The Mandala Process Continues...

Watercolor Mandala (I don't remember doing this one)

So you've tried making a mandala? Good for you! Advice on creating them? You bet.

First off, don't judge yourself on their quality, because making them isn't about art. If you end up with some cool art, that's merely a bonus. Creating them is an outlet... a meditation. Some people knit, hike, play music - all for the purpose of letting go. This is the same with the mandala process, and the cool thing about them is that you can reflect on them once completed- and sometimes, you might just notice meaningful things amidst all of those lines and doodles.

I always start at the center, (I consider it to be "me" in the center) and then I work outward in concentric circular patterns. It's helpful if you try (at least in the beginning) to go only in direction (clockwise or counter-clockwise) as it helps you to develop a rhythm to your pattern-making. It gets much easier once you develop a rhythm to your work.
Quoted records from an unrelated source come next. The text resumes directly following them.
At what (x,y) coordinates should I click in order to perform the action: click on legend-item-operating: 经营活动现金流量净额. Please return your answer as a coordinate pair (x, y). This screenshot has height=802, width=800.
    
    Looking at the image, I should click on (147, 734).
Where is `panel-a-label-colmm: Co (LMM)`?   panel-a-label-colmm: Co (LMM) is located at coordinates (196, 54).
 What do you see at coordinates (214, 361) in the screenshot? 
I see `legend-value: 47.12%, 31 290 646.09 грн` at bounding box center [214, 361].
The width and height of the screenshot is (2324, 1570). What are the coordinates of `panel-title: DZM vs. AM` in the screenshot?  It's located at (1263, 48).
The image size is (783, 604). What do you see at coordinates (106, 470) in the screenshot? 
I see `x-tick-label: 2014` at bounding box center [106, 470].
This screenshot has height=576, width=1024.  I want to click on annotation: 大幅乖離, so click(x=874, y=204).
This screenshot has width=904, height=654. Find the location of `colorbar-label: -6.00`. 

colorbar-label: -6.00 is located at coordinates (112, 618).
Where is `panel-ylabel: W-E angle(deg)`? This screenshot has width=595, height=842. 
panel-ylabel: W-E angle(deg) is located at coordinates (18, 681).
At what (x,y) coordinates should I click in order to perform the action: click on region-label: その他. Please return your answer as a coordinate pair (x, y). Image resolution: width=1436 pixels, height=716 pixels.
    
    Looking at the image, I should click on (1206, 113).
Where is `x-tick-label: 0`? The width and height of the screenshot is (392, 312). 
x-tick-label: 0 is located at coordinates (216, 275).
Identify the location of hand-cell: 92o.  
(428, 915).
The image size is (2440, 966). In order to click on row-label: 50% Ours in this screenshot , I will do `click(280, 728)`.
Develop a small library of shapes and designs to use. Don't over think it. You can do it all with little circles, lines, X's, triangles, or try using letters from the alphabet - M's work well, or an "S" on it's side.

Remember that no line or mark you put on the page needs to be perfect. In fact, they shouldn't be perfect. Because if they are perfect, you are putting too much conscious effort into it. Again I stress, this isn't about creating art - it's a meditative process and you shouldn't overthink it. Do enough of them (I've probably done over 400 of them) and the various patterns and gestures start to come a little easier. Remember to be kind to yourself throughout the process - resist the urge to judge your creation. I give you full permission to make mistakes and crooked lines and so you should extend the same permission to yourself.

I recommend using some kind of tablet that allows you to easily spin it so you can continuously work in every direction. Select a writing implement that allows you to work effortlessly. If the pen/marker, etc. doesn't move smoothly on the paper in every direction, it may cause frustration and/or hand fatigue.

If like me, you end up sitting and concentrating on a piece for a long period of time, remember to consciously breathe, and stretch yourself out every once in a while. It's easy to get lost in one of these meditations and you don't want to stop and find yourself all cramped up.

But most of all - have fun & just let go!

4 comments:

sophie_lila said...

Thanks for sharing your process, Stephanie. I think I've mentioned my inability to draw these in the past - your post gives me hope and reminds me that it's about the process, not necessarily the end result.

Biffybeans said...

Thank you Sophie! Yes - it's just about giving yourself permission to put lines on paper and not being judgmental about the result. It's a way to drop into and out of your mind when you have the time to put pen to paper. Like when waiting in a doctor's office, or at the airport...

Linda Miller said...

I love your description of mandalas. I love to get into bed early in the evening with my pencils and markers and art pad and books of printed mandalas. It is so fun to choose colors and designs based on how I feel at the moment. It is a form of meditation for me. Thanks for sharing here!

Orice said...

Your mandalas always inspire me. Thanks for sharing the "how" of your process. Think I'll dip into a few more for myself again.